Ce livre aurait dû s'appeler « Chocs frontaux » tant il est évident que le personnage principal est confronté à plusieurs problèmes essentiels de son existence, l'un touchant sa vie professionnelle, un autre sa vie de militant des droits des sans-papiers et enfin sa vie privée. Il est vrai que pour Georges Moisson, ils semblent ne faire qu'un. Ce personnage n'est pas aux prises avec des tourments psychologiques touchant à sa personnalité mais plutôt à des contradictions entre ses convictions d'homme engagé et un événement qui va marquer sa vie personnelle. J'ai donc eu l'impression de lire deux livres.

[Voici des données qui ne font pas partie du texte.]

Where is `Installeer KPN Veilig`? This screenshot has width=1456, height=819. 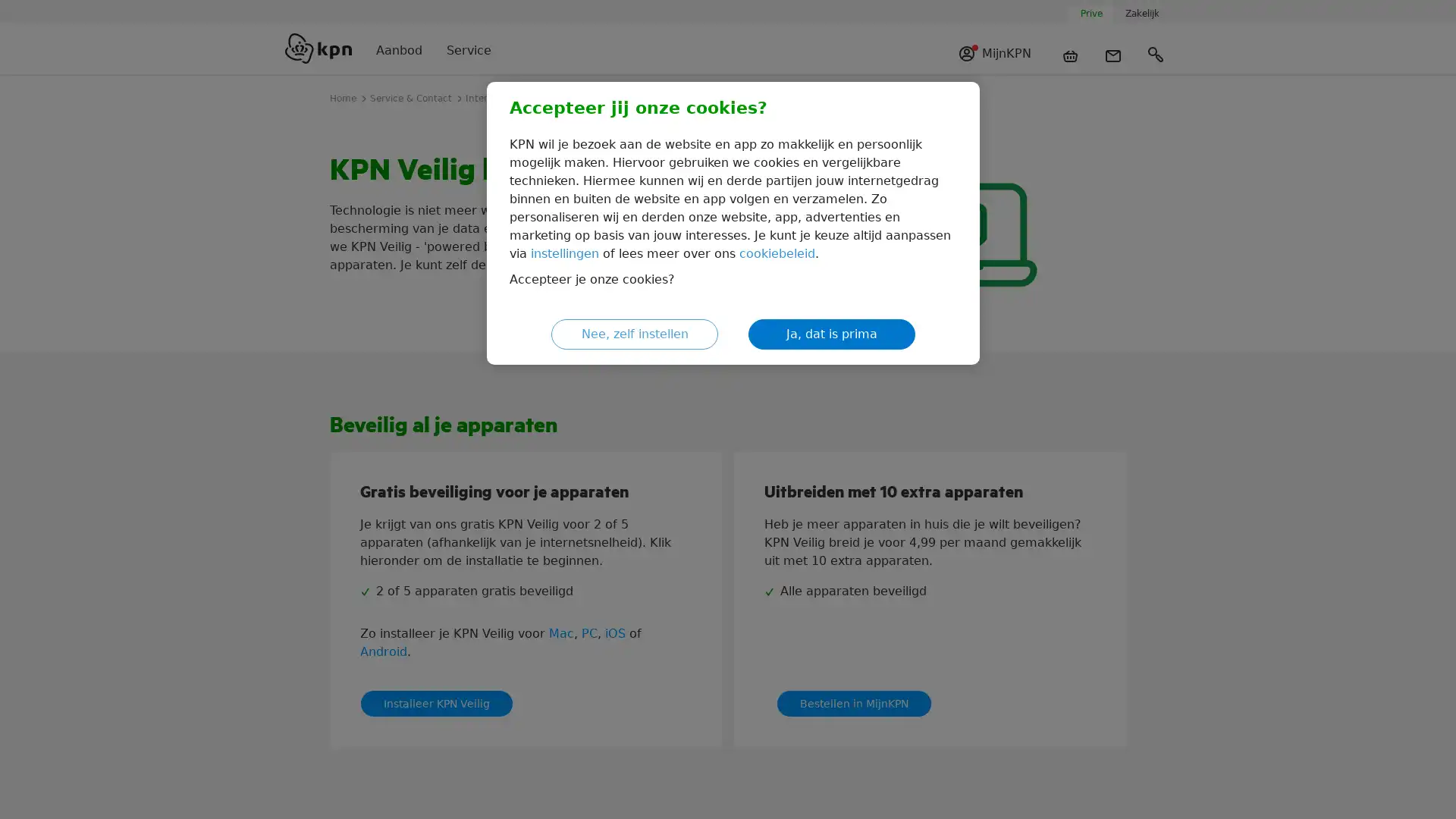
Installeer KPN Veilig is located at coordinates (435, 704).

Le personnage est sympathique et il est facile, si ce n'est de s'identifier à lui, au moins de se reconnaître dans ces situations. Je ne veux pas révéler ces intrigues. Critiquer un livre c'est faire part des émotions qu'il vous a procuré tout en gardant une vigilance analytique sur sa conception et son contenu.
Comme toujours
Claude Rouge est un excellent narrateur et ce deuxième livre est écrit avec la même transparence que le premier, «
En scène », qui rend sa lecture tout aussi agréable. S'il ne me semble pas aussi cohérent, celui-ci est sans doute plus vivant. À mon sens il aurait gagné à être plus concis, quelques lieux communs constituent des scories dont on pouvait se passer. Mais la clarté de l'écriture nous permet de suivre constamment de fil conducteur de cette histoire.
En fermant la dernière page j'ai repris la quatrième de couverture. D'après elle le livre parle principalement de la profonde contradiction que Georges Moisson ressent lorsque « sa fille Marielle lui annonce qu'elle va se marier à un musulman et de son propre gré se convertir à l'Islam ». Là se pose un problème, car c'est bien le sujet du début et de la fin du livre. Mais, entre les deux, ce sont de toute évidence son engagement militant et sa vie professionnelle qui constituent le noyau du livre, d'où ma surprise. On pourrait donc dire que le livre ne tient pas ses promesses.
Mais cette petite part du livre est d'une intensité si grande que j'ai envie de demander à l'auteur de traiter le sujet à fond avec la même conviction plutôt que de l'effleurer. D'où vient cette timidité à aller au fond du projet ? Est-ce l'aspect psychologique de la question qui l'en empêche ? Serait-ce l'impression de livrer une part de soi-même qui créerait une inhibition ? On se perd en conjectures bien entendu. Il ne nous reste plus qu'a demander à l'auteur d'écrire un troisième roman que nous attendons avec impatience.